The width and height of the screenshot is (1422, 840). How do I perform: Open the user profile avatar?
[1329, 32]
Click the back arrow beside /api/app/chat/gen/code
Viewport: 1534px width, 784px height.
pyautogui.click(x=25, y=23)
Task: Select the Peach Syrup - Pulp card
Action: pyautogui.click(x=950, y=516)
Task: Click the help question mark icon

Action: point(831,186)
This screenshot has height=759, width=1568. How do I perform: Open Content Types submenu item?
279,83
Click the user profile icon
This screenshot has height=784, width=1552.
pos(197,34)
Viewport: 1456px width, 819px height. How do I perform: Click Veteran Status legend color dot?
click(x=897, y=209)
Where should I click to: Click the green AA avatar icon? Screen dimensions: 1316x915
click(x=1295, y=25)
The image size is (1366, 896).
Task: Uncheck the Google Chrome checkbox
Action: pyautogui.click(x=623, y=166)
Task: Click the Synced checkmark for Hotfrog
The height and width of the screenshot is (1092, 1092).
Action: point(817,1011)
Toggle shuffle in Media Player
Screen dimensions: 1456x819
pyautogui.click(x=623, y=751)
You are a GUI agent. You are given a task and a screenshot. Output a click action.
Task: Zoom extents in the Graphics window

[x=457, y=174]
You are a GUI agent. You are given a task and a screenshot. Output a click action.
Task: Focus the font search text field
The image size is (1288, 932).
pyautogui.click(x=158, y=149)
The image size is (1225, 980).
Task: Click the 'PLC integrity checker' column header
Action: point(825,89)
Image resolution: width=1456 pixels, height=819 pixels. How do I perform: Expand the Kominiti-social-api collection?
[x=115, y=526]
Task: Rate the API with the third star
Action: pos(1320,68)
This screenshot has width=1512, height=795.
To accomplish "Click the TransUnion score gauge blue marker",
****************************************
Return all of the data word for word.

• _WRITTEN SOLUTION_
The width and height of the screenshot is (1422, 840). How do I perform: Open the user profile avatar?
[1329, 32]
Click the back arrow beside /api/app/chat/gen/code
Viewport: 1534px width, 784px height.
pyautogui.click(x=25, y=23)
Task: Select the Peach Syrup - Pulp card
Action: pyautogui.click(x=950, y=516)
Task: Click the help question mark icon

Action: point(831,186)
This screenshot has height=759, width=1568. How do I perform: Open Content Types submenu item?
279,83
Click the user profile icon
This screenshot has height=784, width=1552.
pos(197,34)
Viewport: 1456px width, 819px height. How do I perform: Click Veteran Status legend color dot?
click(x=897, y=209)
Where should I click to: Click the green AA avatar icon? Screen dimensions: 1316x915
click(x=1295, y=25)
The image size is (1366, 896).
Task: Uncheck the Google Chrome checkbox
Action: pyautogui.click(x=623, y=166)
Task: Click the Synced checkmark for Hotfrog
The height and width of the screenshot is (1092, 1092).
Action: point(817,1011)
Toggle shuffle in Media Player
Screen dimensions: 1456x819
pyautogui.click(x=623, y=751)
You are a GUI agent. You are given a task and a screenshot. Output a click action.
Task: Zoom extents in the Graphics window

[x=457, y=174]
You are a GUI agent. You are given a task and a screenshot. Output a click action.
Task: Focus the font search text field
The image size is (1288, 932).
pyautogui.click(x=158, y=149)
The image size is (1225, 980).
Task: Click the 'PLC integrity checker' column header
Action: point(825,89)
Image resolution: width=1456 pixels, height=819 pixels. How do I perform: Expand the Kominiti-social-api collection?
[x=115, y=526]
Task: Rate the API with the third star
Action: pos(1320,68)
This screenshot has width=1512, height=795.
To accomplish "Click the TransUnion score gauge blue marker",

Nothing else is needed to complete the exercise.